On the scalp, seborrheic dermatitis appears as dry pink or flesh-colored patches with a yellow scaly surface. The patches may spread to the entire scalp and lead to dandruff.
Seborrheic dermatitis may occur on the scalp of infants when it is referred to as "cradle cap". Adolescents and adults may experience seborrheic dermatitis as a chronic condition that comes and goes and fluctuates in severity. In elderly patients, seborrheic dermatitis may be associated with nervous system disorders, such as Parkinson's disease. People in hospitals or nursing homes and those with immune-system disorders are also more prone to seborrheic dermatitis.

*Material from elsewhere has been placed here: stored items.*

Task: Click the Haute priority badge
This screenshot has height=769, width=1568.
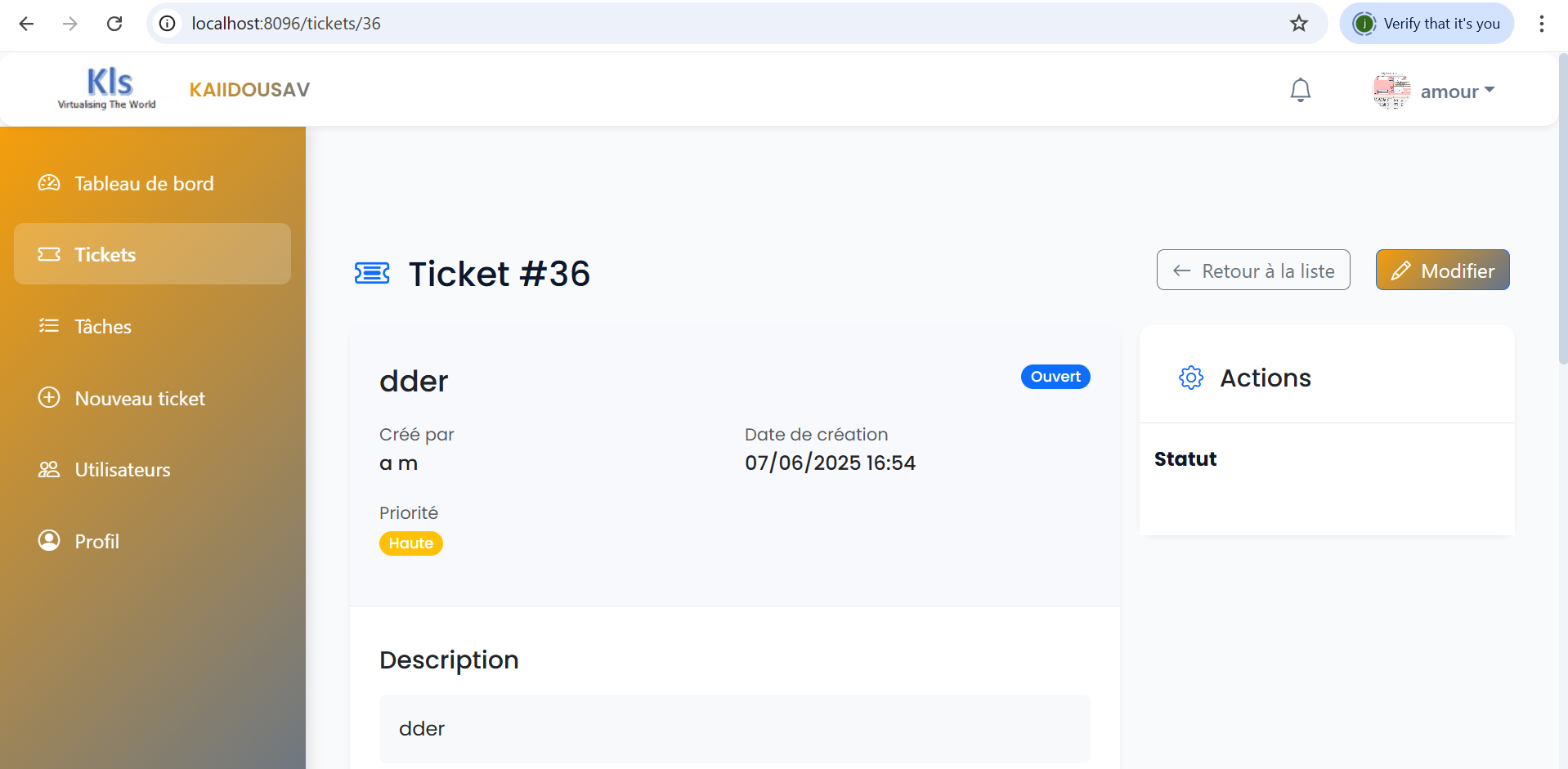Action: pos(410,543)
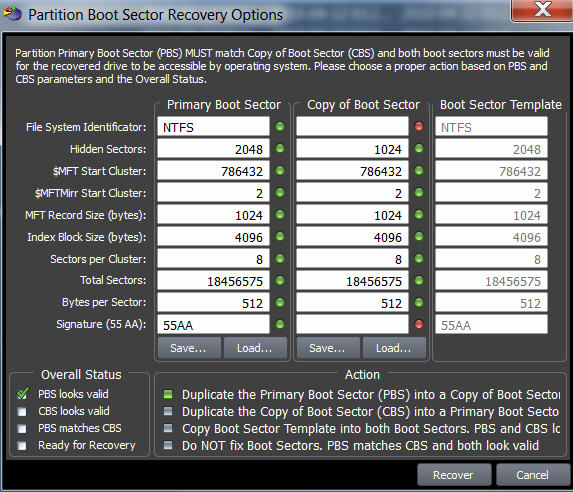573x492 pixels.
Task: Click the green indicator beside Primary Signature 55AA
Action: coord(280,324)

Some cases of seborrheic dermatitis may be caused by an overabundance of a normally harmless skin yeast (malassezia). The yeast produces substances that irritate the skin and make it itch. Stress and physical illness can lower an person's resistance to the yeast, resulting in a worsening of symptoms.
Seborrheic dermatitis is not contagious.
There is no way to prevent or cure seborrheic dermatitis. Many mild cases may get better on their own, but medications can be helpful for controlling a flare and reducing symptoms.
Treatment options for seborrheic dermatitis include topical corticosteroids, tar cream, and antifungals, such a ciclopirox or ketoconazole. Some of these agents available in the form of medicated shampoos.
Non-prescription shampoos containing tar, pyrithione, selenium sulfide, and/or salicylic acid may also be helpful.
Cradle cap can be treated by using daily shampoos with a gentle cleanser and massaging of the scalp. Cases that do not resolve at times require a prescription topical medication.